WORK ITEM
Which lines in the records below contain the word "computer"? Copy each one.

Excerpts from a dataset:
· · · ·

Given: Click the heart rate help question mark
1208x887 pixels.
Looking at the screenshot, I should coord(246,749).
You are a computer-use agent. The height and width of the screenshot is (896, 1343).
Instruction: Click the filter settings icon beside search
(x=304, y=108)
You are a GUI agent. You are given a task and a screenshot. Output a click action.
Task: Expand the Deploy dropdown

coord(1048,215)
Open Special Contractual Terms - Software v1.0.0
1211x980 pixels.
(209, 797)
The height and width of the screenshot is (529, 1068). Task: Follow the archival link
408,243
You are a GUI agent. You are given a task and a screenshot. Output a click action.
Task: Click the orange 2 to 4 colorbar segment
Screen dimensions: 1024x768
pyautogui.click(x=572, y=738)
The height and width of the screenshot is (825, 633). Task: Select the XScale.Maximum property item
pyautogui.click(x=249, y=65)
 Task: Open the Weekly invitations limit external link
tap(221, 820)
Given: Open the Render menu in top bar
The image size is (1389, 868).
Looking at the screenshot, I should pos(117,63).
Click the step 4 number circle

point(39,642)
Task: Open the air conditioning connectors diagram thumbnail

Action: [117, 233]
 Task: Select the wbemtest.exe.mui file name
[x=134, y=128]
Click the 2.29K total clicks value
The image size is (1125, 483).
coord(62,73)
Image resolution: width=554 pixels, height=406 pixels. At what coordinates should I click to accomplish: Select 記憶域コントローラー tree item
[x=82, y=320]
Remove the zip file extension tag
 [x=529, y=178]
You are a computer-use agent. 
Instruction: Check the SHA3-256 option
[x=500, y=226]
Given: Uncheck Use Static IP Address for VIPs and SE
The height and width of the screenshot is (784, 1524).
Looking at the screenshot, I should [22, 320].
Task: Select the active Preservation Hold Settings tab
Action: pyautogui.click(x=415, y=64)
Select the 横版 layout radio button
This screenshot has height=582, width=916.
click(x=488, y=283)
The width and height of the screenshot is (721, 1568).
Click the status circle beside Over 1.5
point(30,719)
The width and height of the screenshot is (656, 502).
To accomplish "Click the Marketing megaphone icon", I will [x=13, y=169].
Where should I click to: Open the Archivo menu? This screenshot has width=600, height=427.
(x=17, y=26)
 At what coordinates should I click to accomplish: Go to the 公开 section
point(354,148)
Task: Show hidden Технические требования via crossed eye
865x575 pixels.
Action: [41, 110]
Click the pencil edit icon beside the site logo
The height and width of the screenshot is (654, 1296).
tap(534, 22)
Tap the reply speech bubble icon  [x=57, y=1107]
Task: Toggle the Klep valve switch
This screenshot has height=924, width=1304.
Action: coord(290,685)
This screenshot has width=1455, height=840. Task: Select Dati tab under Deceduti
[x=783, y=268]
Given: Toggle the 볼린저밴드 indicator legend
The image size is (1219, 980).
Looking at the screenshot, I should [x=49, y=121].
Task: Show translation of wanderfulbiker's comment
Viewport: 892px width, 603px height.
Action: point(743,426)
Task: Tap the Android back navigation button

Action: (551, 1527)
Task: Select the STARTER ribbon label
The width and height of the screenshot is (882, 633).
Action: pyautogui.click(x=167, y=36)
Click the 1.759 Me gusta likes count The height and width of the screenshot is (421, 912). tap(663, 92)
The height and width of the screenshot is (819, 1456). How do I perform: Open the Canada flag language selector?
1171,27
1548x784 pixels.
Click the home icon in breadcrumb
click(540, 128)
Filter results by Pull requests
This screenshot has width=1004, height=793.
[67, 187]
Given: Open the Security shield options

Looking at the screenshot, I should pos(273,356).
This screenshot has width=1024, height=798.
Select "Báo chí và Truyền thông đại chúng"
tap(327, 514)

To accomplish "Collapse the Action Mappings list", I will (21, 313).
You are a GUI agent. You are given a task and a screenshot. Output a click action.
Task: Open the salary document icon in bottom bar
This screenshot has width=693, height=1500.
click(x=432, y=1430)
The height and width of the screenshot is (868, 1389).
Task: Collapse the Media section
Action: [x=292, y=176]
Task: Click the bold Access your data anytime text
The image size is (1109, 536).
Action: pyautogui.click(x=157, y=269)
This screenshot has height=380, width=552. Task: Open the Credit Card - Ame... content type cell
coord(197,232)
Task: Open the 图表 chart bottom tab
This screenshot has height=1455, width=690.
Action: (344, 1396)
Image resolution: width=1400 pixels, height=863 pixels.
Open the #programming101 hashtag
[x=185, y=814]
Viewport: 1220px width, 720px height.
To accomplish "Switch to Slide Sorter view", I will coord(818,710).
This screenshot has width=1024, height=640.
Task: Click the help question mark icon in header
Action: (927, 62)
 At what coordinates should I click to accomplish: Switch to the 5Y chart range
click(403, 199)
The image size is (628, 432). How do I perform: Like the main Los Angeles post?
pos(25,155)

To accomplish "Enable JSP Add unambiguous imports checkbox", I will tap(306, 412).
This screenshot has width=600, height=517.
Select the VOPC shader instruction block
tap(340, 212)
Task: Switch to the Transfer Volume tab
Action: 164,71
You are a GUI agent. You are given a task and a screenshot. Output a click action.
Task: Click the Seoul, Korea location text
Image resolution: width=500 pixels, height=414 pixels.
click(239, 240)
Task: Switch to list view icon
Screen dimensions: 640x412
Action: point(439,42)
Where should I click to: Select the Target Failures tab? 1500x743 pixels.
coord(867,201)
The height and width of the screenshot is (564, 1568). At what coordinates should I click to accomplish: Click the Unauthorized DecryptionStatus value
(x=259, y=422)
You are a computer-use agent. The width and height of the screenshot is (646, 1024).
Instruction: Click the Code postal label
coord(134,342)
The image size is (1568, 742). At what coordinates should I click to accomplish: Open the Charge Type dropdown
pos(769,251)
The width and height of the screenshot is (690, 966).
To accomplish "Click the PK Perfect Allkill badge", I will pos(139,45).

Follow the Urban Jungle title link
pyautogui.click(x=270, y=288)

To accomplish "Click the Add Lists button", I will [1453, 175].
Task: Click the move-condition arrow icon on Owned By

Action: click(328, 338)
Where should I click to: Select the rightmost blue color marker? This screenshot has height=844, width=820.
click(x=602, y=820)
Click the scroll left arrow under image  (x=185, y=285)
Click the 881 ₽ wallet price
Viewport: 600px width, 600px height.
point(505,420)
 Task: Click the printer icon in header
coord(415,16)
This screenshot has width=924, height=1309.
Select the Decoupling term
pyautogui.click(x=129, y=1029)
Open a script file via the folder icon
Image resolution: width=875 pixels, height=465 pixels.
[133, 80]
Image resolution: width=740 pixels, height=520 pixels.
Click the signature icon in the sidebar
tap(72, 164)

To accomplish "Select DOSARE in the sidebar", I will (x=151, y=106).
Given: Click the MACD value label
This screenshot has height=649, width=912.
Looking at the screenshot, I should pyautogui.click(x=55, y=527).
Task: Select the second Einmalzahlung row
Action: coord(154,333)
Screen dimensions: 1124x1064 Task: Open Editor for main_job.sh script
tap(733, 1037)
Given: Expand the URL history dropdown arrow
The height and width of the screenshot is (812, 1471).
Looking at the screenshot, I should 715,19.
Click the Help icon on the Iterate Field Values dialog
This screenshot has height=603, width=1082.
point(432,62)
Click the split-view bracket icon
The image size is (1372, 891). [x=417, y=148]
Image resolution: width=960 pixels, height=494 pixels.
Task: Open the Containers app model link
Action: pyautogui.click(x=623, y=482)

· · · ·

EXERCISE RESPONSE
You are a computer-use agent. The height and width of the screenshot is (896, 1343).
You are a computer-use agent. 
You are a computer-use agent. The width and height of the screenshot is (646, 1024).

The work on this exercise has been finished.